## WHAT NEEDS TO BE DONE
Copy the following records word for word, leaving nothing out and changing nothing.

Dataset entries
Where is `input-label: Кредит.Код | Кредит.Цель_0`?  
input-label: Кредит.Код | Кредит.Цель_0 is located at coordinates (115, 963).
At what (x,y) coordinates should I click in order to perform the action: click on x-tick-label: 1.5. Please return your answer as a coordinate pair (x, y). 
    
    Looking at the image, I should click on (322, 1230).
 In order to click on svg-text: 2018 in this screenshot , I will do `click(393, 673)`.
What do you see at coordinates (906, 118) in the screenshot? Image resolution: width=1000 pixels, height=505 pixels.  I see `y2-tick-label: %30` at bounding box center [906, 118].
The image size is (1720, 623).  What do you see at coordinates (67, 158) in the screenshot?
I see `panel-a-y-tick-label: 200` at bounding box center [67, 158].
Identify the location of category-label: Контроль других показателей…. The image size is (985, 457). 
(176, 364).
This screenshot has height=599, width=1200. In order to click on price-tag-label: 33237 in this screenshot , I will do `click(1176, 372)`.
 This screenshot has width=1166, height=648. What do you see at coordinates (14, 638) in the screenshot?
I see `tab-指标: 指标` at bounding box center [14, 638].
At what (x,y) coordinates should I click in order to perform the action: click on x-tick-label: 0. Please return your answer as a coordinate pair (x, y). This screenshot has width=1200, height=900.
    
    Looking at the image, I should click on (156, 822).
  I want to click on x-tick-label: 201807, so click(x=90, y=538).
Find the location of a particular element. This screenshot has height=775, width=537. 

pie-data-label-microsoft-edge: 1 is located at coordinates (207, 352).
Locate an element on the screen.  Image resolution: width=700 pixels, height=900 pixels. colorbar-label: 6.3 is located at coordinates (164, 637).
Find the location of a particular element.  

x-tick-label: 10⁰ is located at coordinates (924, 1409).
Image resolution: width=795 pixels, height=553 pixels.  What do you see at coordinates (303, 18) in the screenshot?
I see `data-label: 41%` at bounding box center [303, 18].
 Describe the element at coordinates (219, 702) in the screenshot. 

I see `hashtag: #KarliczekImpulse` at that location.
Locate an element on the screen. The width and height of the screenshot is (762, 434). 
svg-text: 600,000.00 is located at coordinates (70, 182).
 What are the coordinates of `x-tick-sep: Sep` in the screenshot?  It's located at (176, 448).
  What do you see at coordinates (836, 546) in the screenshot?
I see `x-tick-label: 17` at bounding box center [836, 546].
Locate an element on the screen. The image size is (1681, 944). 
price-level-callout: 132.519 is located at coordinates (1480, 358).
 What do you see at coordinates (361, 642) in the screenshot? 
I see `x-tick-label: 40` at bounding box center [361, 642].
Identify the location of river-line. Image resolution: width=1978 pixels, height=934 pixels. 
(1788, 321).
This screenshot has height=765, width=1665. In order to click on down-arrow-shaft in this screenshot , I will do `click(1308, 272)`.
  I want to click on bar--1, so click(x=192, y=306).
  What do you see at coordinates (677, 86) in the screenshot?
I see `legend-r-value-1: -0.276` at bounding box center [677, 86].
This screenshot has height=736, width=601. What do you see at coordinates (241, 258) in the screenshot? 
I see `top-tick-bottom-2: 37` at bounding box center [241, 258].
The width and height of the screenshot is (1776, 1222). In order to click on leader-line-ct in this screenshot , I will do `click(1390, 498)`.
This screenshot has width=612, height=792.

## ANSWER FOR THIS EXERCISE
Where is `input-label: Кредит.Код | Кредит.Цель_0`?  
input-label: Кредит.Код | Кредит.Цель_0 is located at coordinates (115, 963).
At what (x,y) coordinates should I click in order to perform the action: click on x-tick-label: 1.5. Please return your answer as a coordinate pair (x, y). 
    
    Looking at the image, I should click on (322, 1230).
 In order to click on svg-text: 2018 in this screenshot , I will do `click(393, 673)`.
What do you see at coordinates (906, 118) in the screenshot? Image resolution: width=1000 pixels, height=505 pixels.  I see `y2-tick-label: %30` at bounding box center [906, 118].
The image size is (1720, 623).  What do you see at coordinates (67, 158) in the screenshot?
I see `panel-a-y-tick-label: 200` at bounding box center [67, 158].
Identify the location of category-label: Контроль других показателей…. The image size is (985, 457). 
(176, 364).
This screenshot has height=599, width=1200. In order to click on price-tag-label: 33237 in this screenshot , I will do `click(1176, 372)`.
 This screenshot has width=1166, height=648. What do you see at coordinates (14, 638) in the screenshot?
I see `tab-指标: 指标` at bounding box center [14, 638].
At what (x,y) coordinates should I click in order to perform the action: click on x-tick-label: 0. Please return your answer as a coordinate pair (x, y). This screenshot has width=1200, height=900.
    
    Looking at the image, I should click on (156, 822).
  I want to click on x-tick-label: 201807, so click(x=90, y=538).
Find the location of a particular element. This screenshot has height=775, width=537. 

pie-data-label-microsoft-edge: 1 is located at coordinates (207, 352).
Locate an element on the screen.  Image resolution: width=700 pixels, height=900 pixels. colorbar-label: 6.3 is located at coordinates (164, 637).
Find the location of a particular element.  

x-tick-label: 10⁰ is located at coordinates (924, 1409).
Image resolution: width=795 pixels, height=553 pixels.  What do you see at coordinates (303, 18) in the screenshot?
I see `data-label: 41%` at bounding box center [303, 18].
 Describe the element at coordinates (219, 702) in the screenshot. 

I see `hashtag: #KarliczekImpulse` at that location.
Locate an element on the screen. The width and height of the screenshot is (762, 434). 
svg-text: 600,000.00 is located at coordinates (70, 182).
 What are the coordinates of `x-tick-sep: Sep` in the screenshot?  It's located at (176, 448).
  What do you see at coordinates (836, 546) in the screenshot?
I see `x-tick-label: 17` at bounding box center [836, 546].
Locate an element on the screen. The image size is (1681, 944). 
price-level-callout: 132.519 is located at coordinates (1480, 358).
 What do you see at coordinates (361, 642) in the screenshot? 
I see `x-tick-label: 40` at bounding box center [361, 642].
Identify the location of river-line. Image resolution: width=1978 pixels, height=934 pixels. 
(1788, 321).
This screenshot has height=765, width=1665. In order to click on down-arrow-shaft in this screenshot , I will do `click(1308, 272)`.
  I want to click on bar--1, so click(x=192, y=306).
  What do you see at coordinates (677, 86) in the screenshot?
I see `legend-r-value-1: -0.276` at bounding box center [677, 86].
This screenshot has height=736, width=601. What do you see at coordinates (241, 258) in the screenshot? 
I see `top-tick-bottom-2: 37` at bounding box center [241, 258].
The width and height of the screenshot is (1776, 1222). In order to click on leader-line-ct in this screenshot , I will do `click(1390, 498)`.
This screenshot has width=612, height=792.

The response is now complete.